Incontro Obama-Putin sulla Siria, posizioni distanti

Per Erdogan quasi tutti i leader favorevoli ad intervento

Incontro Obama-Putin sulla Siria, posizioni distanti
06/09/2013, 16:07

SAN PIETROBURGO  -   Colloquio tra Barack Obama e il premier Enrico Letta, questa mattina,  sulla questione Siria,  prima dell'inizio della seconda giornata dei lavori del G20.  Il presidente del Consiglio, riferiscono fonti governative, ha insistito con il presidente americano sulla possibilità  di trovare ancora una soluzione politica.  Ci sono ancora margini di manovra, ha insistito Letta. Il premier, riferiscono le stesse fonti, ha sottolineato ancora una volta la necessità  di lasciare spazio di azione all'Onu.  Mentre è scontro  tra  Usa-Russia in merito ad un intervento armato. Mosca si rifiuta di agire, anche in sede Onu, e semplicemente vuole evitare il problema,  ha detto la Casa Bianca nel corso di un briefing al summit. Obama resta sulla sua posizione: intervento necessario. Al leader cinese, Xi Jinping, ha detto: sulla Siria è importante continuare a lavorare con l'Onu, ma allo stesso tempo ha ribadito la necessità di un intervento contro il regime di Assad, responsabile dell'uso di armi chimiche.

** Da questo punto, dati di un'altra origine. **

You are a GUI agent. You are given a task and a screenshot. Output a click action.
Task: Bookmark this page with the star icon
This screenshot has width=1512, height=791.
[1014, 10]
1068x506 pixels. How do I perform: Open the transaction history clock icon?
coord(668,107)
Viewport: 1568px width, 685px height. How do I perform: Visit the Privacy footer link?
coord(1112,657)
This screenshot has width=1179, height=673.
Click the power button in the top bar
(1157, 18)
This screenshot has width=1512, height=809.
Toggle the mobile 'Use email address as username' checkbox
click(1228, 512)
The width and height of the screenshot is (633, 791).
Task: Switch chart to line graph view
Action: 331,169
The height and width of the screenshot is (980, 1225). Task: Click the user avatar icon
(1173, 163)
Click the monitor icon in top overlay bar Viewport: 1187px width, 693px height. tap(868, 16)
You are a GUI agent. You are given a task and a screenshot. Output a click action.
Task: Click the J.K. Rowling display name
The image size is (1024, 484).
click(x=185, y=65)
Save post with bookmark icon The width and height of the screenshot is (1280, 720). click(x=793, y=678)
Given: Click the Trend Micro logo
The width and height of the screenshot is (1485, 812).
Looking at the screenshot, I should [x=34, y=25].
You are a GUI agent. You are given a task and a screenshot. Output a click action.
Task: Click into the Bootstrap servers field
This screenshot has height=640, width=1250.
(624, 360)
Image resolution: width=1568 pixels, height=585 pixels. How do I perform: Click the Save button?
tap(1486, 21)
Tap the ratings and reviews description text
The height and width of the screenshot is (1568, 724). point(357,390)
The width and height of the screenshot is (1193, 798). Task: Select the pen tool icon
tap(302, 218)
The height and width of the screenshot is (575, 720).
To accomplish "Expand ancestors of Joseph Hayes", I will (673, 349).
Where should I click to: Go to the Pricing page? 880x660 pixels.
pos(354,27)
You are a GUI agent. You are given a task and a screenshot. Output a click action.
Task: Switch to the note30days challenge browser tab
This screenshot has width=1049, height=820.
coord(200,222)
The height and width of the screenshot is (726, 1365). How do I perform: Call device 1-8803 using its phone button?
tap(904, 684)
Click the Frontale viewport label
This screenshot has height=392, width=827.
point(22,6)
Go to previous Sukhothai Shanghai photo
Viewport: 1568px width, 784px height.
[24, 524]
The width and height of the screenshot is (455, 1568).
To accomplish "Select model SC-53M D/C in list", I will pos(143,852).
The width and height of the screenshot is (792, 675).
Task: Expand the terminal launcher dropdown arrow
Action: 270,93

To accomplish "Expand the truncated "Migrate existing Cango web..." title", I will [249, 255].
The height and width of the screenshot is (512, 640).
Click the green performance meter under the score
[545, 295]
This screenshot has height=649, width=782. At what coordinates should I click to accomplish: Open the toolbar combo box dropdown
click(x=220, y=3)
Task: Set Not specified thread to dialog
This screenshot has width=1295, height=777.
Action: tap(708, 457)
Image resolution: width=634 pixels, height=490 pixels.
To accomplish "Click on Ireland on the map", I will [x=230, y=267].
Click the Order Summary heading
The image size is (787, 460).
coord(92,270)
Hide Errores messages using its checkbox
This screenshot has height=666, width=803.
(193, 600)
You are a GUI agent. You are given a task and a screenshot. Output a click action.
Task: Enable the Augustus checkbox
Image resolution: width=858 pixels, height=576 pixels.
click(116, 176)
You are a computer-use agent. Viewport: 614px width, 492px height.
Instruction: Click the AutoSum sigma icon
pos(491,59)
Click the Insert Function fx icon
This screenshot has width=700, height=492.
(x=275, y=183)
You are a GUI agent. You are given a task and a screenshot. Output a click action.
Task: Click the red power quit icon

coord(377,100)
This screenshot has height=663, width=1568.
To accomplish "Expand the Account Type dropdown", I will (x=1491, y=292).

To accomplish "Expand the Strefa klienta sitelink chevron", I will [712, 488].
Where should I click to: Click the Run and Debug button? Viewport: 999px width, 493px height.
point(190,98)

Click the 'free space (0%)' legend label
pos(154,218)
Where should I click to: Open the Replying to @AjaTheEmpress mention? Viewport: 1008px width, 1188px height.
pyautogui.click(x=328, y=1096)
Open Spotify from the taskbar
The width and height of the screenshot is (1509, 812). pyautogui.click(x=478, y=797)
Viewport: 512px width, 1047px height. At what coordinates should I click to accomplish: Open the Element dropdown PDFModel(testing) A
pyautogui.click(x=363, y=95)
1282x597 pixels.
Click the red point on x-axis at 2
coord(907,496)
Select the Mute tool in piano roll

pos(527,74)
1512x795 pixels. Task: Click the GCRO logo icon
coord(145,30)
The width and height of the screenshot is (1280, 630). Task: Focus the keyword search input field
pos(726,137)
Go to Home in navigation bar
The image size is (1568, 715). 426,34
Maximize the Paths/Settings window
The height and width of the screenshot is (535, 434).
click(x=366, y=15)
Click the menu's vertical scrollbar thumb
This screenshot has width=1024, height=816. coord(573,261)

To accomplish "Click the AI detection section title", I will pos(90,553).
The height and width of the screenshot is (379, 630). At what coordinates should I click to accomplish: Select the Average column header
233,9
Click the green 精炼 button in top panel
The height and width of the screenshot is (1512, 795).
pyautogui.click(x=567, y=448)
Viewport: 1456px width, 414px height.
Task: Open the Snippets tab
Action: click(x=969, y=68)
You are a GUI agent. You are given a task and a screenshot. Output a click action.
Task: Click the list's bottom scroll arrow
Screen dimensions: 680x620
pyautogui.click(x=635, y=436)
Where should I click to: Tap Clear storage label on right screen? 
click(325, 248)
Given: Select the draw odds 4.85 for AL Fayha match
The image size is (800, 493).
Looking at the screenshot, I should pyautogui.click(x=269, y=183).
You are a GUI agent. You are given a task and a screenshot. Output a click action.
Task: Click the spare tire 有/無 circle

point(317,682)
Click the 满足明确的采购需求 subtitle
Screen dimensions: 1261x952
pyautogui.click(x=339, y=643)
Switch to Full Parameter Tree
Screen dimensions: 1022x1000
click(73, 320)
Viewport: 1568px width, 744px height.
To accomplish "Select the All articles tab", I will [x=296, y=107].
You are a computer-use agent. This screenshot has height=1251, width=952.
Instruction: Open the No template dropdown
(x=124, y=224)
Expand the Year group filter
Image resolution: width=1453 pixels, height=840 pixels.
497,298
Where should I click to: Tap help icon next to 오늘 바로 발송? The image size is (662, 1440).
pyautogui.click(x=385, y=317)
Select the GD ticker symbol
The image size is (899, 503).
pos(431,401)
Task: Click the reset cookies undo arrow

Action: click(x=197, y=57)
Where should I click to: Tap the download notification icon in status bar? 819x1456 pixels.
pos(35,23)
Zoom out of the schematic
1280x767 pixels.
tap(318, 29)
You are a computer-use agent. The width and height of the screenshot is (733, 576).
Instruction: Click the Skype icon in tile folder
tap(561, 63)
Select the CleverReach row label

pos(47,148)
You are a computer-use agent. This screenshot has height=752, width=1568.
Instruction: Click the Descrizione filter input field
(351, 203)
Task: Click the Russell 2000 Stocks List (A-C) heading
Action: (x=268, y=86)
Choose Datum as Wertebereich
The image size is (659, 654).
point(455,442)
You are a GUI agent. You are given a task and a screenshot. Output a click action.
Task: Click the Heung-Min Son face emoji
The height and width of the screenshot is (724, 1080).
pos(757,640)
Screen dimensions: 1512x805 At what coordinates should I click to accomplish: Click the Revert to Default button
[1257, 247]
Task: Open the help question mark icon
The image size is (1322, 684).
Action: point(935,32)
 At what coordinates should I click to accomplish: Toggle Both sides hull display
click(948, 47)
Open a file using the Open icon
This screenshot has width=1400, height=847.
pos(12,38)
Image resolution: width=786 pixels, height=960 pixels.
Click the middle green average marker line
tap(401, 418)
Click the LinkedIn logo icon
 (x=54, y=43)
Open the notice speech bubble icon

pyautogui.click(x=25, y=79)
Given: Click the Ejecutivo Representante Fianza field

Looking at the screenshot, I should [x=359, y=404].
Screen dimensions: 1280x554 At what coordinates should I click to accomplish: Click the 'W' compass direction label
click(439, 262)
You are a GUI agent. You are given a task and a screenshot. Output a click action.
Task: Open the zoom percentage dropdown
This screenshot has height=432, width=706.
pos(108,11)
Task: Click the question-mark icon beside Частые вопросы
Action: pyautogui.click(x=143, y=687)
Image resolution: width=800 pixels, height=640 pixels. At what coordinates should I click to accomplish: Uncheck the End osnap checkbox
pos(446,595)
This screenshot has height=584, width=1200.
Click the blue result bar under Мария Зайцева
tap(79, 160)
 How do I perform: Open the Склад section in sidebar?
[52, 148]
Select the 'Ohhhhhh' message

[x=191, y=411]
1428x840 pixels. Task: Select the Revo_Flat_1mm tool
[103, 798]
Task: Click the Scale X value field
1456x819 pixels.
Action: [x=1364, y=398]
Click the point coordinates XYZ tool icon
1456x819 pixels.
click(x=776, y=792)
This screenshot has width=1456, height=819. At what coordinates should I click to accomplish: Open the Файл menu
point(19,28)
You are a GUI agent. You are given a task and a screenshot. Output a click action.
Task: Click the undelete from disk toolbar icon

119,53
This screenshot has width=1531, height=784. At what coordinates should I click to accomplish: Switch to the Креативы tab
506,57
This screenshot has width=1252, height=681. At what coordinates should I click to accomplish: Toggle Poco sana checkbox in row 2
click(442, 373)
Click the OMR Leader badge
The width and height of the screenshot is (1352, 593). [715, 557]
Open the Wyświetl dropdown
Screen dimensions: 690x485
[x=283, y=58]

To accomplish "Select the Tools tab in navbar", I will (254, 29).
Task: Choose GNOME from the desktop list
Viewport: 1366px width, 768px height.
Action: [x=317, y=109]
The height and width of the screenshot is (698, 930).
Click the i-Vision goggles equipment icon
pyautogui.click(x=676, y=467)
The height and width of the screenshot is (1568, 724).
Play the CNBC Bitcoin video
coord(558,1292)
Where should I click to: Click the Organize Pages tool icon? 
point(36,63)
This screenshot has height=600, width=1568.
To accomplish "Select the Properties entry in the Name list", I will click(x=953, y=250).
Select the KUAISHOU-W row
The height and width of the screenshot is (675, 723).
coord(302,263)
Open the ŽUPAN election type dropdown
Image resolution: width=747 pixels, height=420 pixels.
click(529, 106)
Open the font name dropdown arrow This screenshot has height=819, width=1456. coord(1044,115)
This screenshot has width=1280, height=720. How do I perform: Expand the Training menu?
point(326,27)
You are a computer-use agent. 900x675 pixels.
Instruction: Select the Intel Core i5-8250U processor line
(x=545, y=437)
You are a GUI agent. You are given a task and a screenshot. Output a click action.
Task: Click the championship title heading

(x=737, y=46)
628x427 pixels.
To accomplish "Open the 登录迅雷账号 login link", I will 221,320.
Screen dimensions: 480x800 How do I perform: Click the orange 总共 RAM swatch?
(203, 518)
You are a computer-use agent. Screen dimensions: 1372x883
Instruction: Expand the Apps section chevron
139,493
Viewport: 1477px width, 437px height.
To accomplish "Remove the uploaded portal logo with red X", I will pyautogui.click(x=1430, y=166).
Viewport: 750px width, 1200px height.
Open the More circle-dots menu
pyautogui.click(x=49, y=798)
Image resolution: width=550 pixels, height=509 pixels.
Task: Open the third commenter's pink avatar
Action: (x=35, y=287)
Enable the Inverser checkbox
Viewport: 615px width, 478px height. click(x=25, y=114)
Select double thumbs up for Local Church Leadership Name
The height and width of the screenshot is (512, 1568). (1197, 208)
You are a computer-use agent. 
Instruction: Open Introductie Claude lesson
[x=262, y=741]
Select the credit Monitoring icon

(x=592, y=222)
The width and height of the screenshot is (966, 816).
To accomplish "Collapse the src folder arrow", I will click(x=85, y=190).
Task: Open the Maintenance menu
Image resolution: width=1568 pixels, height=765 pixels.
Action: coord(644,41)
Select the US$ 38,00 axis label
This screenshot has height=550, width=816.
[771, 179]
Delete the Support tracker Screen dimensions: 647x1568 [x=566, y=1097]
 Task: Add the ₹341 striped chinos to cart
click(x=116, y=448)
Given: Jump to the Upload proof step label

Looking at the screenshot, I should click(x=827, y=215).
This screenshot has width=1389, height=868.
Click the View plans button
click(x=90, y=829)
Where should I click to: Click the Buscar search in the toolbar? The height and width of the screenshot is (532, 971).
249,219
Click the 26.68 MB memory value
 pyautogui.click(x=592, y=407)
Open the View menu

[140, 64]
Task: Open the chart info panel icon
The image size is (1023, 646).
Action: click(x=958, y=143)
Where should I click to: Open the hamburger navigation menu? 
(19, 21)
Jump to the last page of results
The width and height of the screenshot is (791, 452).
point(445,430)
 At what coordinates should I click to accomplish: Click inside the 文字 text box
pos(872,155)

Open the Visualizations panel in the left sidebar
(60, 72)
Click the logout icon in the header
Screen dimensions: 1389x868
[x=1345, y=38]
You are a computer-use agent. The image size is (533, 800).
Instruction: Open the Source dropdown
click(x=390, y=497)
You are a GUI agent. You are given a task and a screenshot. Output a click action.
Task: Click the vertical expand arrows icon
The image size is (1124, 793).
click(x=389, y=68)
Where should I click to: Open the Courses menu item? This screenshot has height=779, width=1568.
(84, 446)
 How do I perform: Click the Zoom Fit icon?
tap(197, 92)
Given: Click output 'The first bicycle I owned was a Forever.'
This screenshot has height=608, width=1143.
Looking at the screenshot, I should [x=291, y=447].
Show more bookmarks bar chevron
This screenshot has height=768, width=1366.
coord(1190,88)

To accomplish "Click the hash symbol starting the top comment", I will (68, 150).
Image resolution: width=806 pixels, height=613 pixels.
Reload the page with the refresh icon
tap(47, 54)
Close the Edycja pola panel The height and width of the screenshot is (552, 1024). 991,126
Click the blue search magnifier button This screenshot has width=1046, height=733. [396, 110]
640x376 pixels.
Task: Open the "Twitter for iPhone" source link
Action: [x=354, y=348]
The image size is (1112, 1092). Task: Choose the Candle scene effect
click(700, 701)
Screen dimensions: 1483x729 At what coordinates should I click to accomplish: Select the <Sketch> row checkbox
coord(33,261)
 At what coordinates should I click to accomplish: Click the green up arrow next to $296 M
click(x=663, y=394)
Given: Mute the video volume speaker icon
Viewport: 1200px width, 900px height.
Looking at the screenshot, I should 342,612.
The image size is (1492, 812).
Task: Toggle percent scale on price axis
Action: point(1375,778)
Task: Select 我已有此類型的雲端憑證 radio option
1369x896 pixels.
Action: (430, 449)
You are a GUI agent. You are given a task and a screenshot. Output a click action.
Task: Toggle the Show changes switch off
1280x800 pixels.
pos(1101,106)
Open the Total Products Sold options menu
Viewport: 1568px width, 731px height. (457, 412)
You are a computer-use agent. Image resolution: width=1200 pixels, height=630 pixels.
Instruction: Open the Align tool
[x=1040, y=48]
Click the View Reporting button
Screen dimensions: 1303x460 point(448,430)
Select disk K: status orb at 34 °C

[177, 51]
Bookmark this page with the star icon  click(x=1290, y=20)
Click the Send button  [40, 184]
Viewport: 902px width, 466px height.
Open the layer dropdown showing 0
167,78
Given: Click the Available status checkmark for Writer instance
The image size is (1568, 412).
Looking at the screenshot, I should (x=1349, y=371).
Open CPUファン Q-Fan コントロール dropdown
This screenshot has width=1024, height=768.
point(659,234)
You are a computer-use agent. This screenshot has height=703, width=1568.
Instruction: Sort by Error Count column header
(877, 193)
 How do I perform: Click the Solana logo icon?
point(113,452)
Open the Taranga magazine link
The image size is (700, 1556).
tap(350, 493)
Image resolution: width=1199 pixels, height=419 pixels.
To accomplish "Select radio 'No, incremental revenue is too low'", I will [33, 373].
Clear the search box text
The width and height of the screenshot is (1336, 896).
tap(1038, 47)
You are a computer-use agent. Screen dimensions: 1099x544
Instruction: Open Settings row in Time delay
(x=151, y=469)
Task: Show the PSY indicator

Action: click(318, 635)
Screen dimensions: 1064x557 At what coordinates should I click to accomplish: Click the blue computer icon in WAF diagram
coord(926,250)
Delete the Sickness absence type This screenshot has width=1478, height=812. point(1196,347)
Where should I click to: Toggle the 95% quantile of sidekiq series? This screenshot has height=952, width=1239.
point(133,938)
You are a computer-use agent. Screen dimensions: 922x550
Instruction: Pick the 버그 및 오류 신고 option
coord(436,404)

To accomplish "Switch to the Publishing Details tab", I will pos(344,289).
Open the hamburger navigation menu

AGGIORNAMENTO ORE 16  - Il presidente statunitense Barack Obama e quello russo Vladimir Putin si sono incontrati in un colloquio a due, durato 20 minuti, a margine del G20 ma le loro posizioni i sulla Siria restano lontane. Lo ha detto il consigliere Yuri Ushakov aggiungendo che la Siria resta la questione principale.  Il premier turco Recep Tayyip Erdogan in una conferenza stampa al termine del vertice ha detto che  “quasi tutti i leader al G20 sono d’accordo con la necessità di un intervento militare in Siria”,  ma  nel comunicato finale del G20 di San Pietroburgo -   pubblicato sul sito internet  -   non si parla di Damasco.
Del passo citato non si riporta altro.